Personal bankruptcies are down, money woes have eased — for now

The degree to which U.S. consumers’ financial health got a boost from the pandemic relief efforts is coming into focus. The looming question is what will happen next.

The average consumer’s financial well-being improved between June 2019 and June 2020, as fewer people reported difficulty paying their bills, and subjective levels of financial well-being rose, the Consumer Financial Protection Bureau said Friday.

Meanwhile, bankruptcy filings tumbled 38% to 473,349 for the 12-month period ended on March 31, the Administrative Office of the U.S. Courts said Monday.

The two reports highlighted the positive impact from government payments, forbearance programs and decreased consumer spending over the past 14 months. But the CFPB noted that much of the decline in spending meant that people had cut way back on things like visiting family and vacations.

“An overall improvement in financial status does not imply more general improvement in consumers’ lives, especially against the tragedy of so much illness and death,” the bureau wrote.

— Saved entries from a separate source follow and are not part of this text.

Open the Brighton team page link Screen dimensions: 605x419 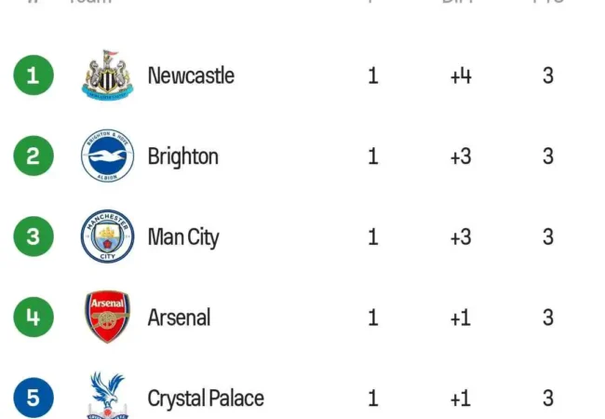[183, 156]
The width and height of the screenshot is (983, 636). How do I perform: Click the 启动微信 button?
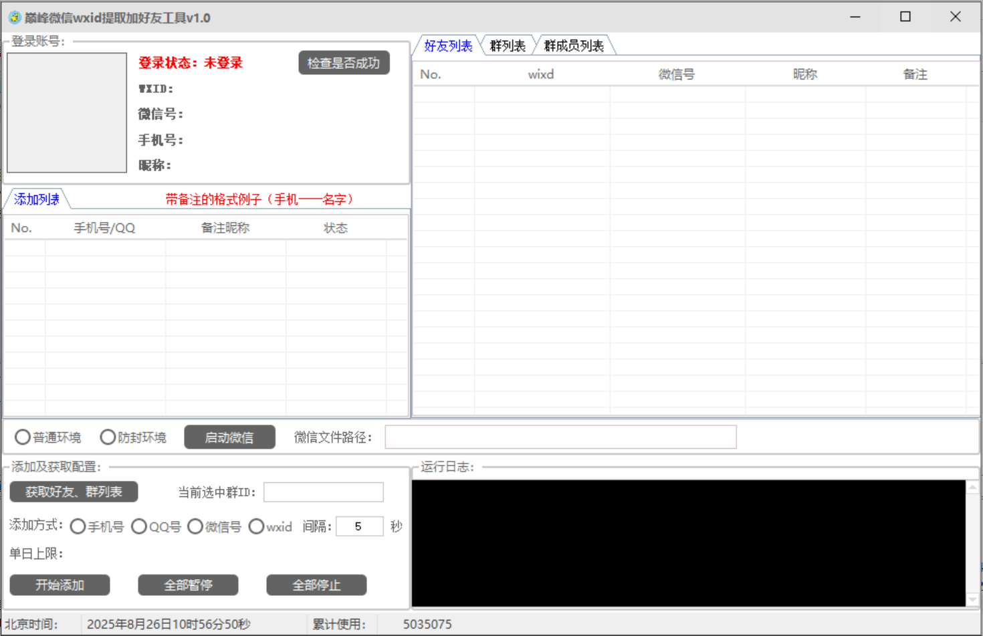tap(229, 437)
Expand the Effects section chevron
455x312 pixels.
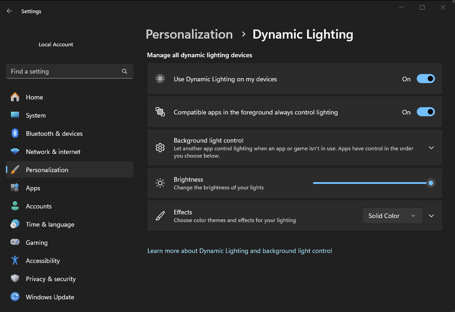(x=431, y=216)
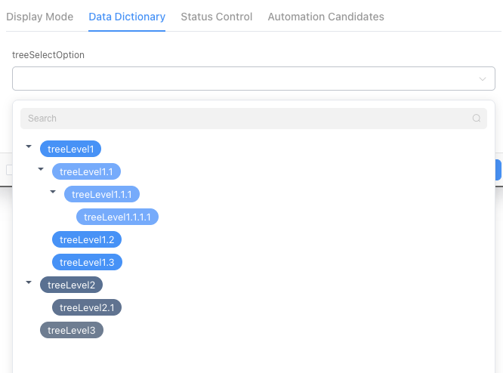Click the search magnifier icon
The image size is (503, 373).
(x=476, y=119)
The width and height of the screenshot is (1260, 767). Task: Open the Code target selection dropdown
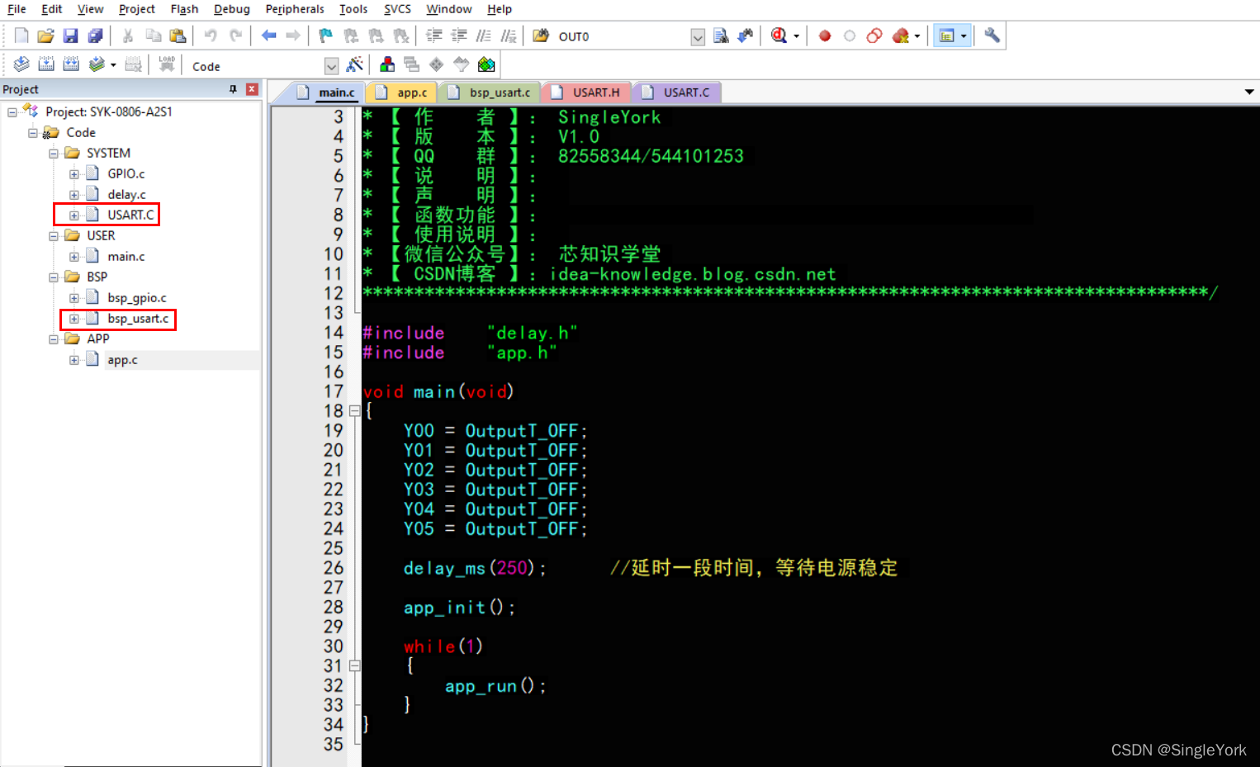click(331, 66)
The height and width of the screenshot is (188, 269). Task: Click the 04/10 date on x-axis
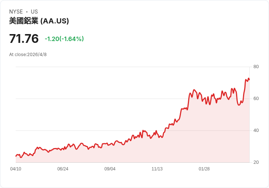point(16,169)
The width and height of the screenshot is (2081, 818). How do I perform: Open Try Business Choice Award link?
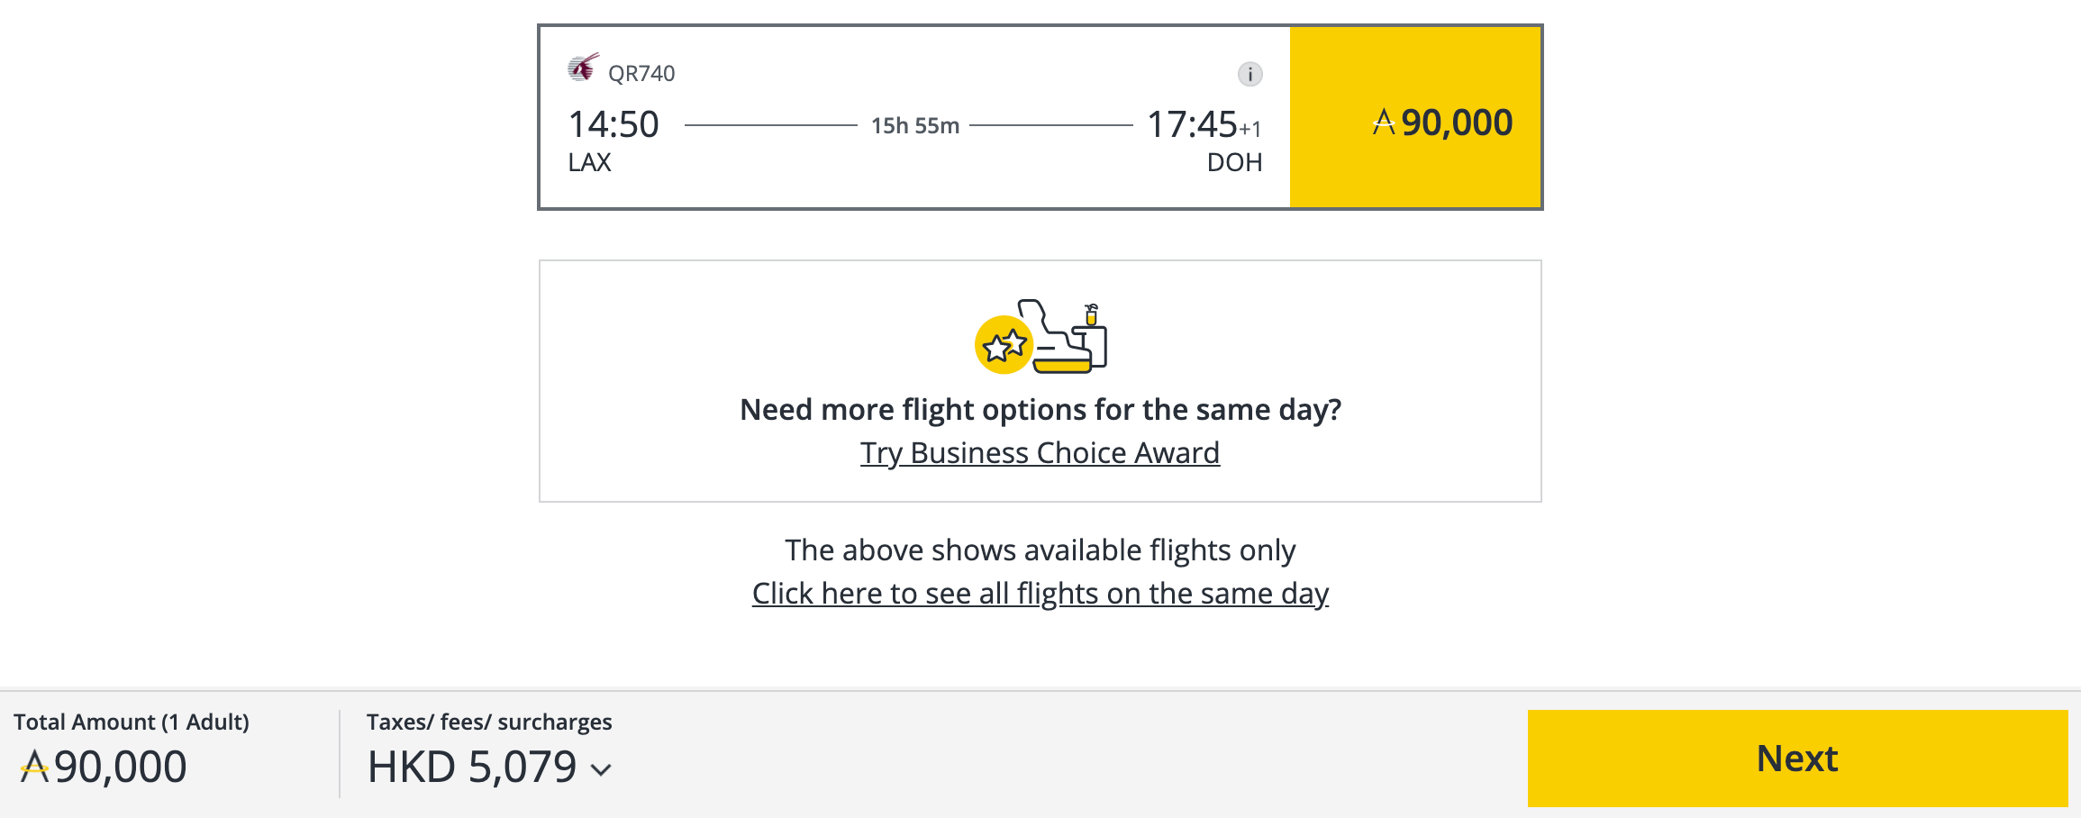tap(1040, 452)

The findings jibe with other recent data, including quarterly earnings reports from banks that have shown robust consumer credit quality. Some 96.8% of U.S. consumer debt was current in the fourth quarter of last year, its highest level in more than 17 years, according to data from the Federal Reserve Bank of New York.

But it’s not clear how long the positive trends will sustain themselves as government relief efforts wind down and moratoriums on evictions and foreclosures end. Bankers have offered differing views on when charge-offs are likely to peak, and at what level.

The CFPB reached its conclusions by examining credit bureau data and surveying approximately 1,700 consumers. It calculated consumers’ Financial Well-Being Score, a metric the agency developed in 2015 that asks respondents a range of subjective questions about their financial lives and then generates a score between 0 and 100.

While that score had generally remained steady over time, the CFPB said it ticked up by one point to 52.1 in June 2020. A one-point increase is associated with an age increase of five years, a credit score increase of 20 points or a household income increase of about $15,000, according to the bureau.

Those respondents who said they had money left over at the end of the month rose by 3.9 percentage points to 46.6%, while people who contended that finances were controlling their lives fell by 8 percentage points to 32.7%.

The bureau also found that consumers under the age of 40 reported a substantially greater increase in their financial well-being than those over 62, though older consumers still had much higher financial well-being scores.

While some consumers’ financial health declined, forbearance programs helped newly unemployed Americans to avoid delinquencies, thereby preventing a hit to their credit score.

The bankruptcy data showed a similar story.

In the four years before the pandemic, the number of U.S. bankruptcy filings, including those filed by both consumers and businesses, never fell below 750,000. But between April 1, 2020 and the same period a year later, it plunged to 473,000. Business bankruptcy filings fell by 13.9%.

The federal court system attributed the bankruptcy trends to several factors, including depressed spending, moratoria on evictions and foreclosures, and courtrooms being closed to in-person business.